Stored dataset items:
══════════

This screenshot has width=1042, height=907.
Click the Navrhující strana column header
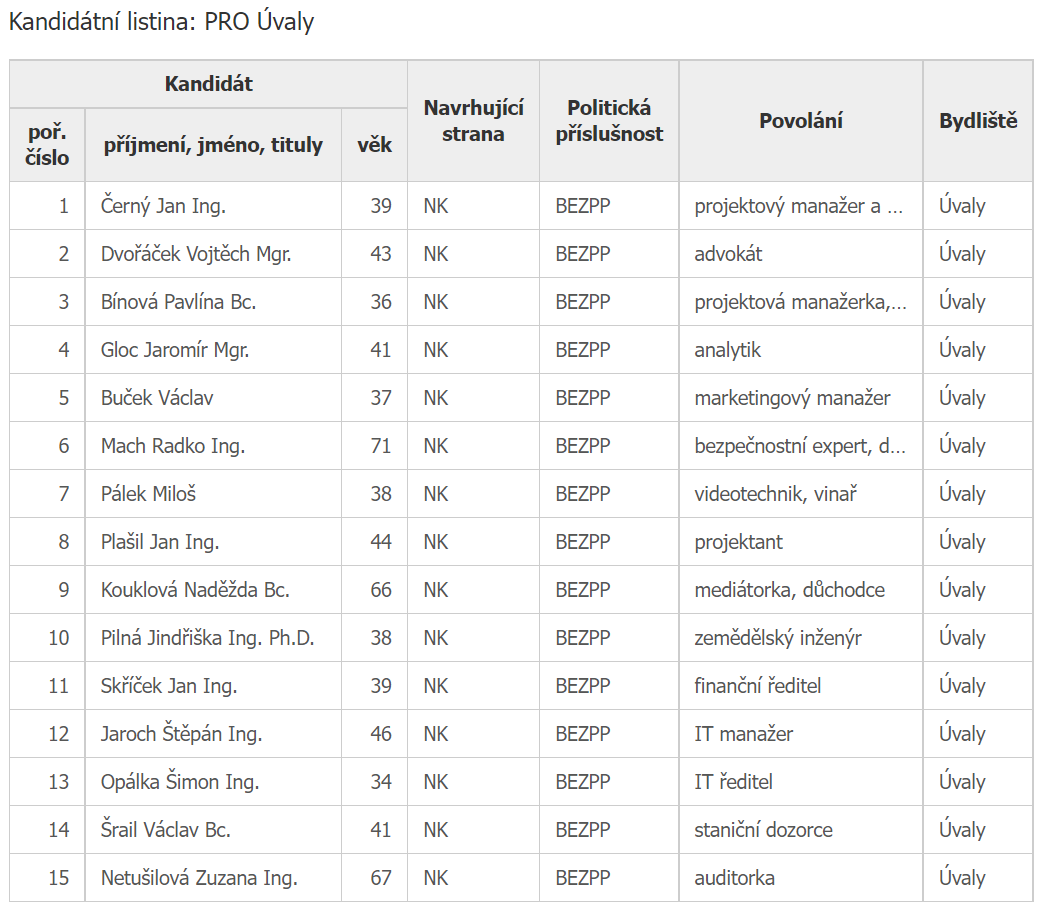click(x=473, y=121)
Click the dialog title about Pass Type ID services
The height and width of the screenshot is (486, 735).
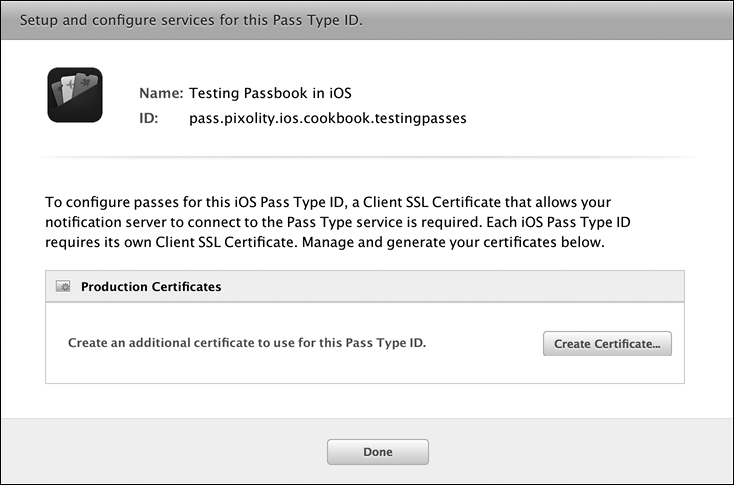point(190,21)
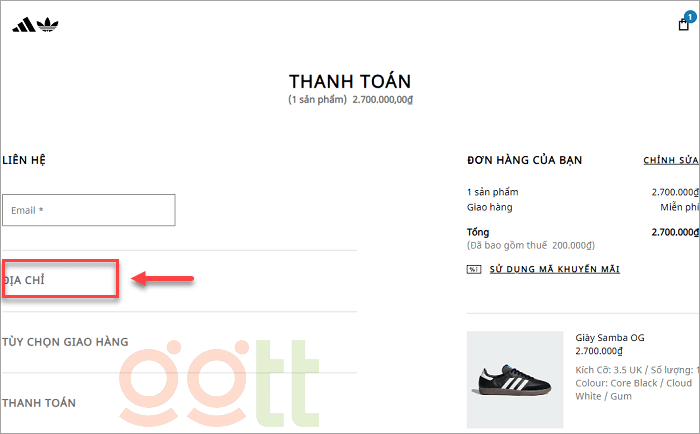Click the adidas logo

click(30, 24)
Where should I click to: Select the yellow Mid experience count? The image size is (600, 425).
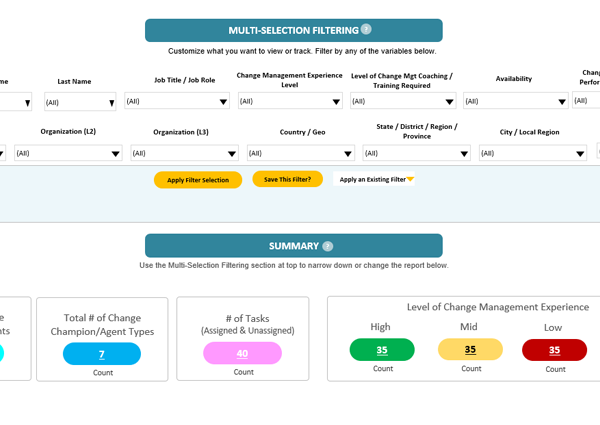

══════════

▶ PROBLEM DESCRIPTION
Would you retype every line shown above exactly, leaving the pictures aside?

▶ THE COMPLETED TASK
This screenshot has width=1042, height=907.
Click the Navrhující strana column header
click(x=473, y=121)
Click the dialog title about Pass Type ID services
The height and width of the screenshot is (486, 735).
point(190,21)
Click the adidas logo

click(30, 24)
Where should I click to: Select the yellow Mid experience count? The image size is (600, 425).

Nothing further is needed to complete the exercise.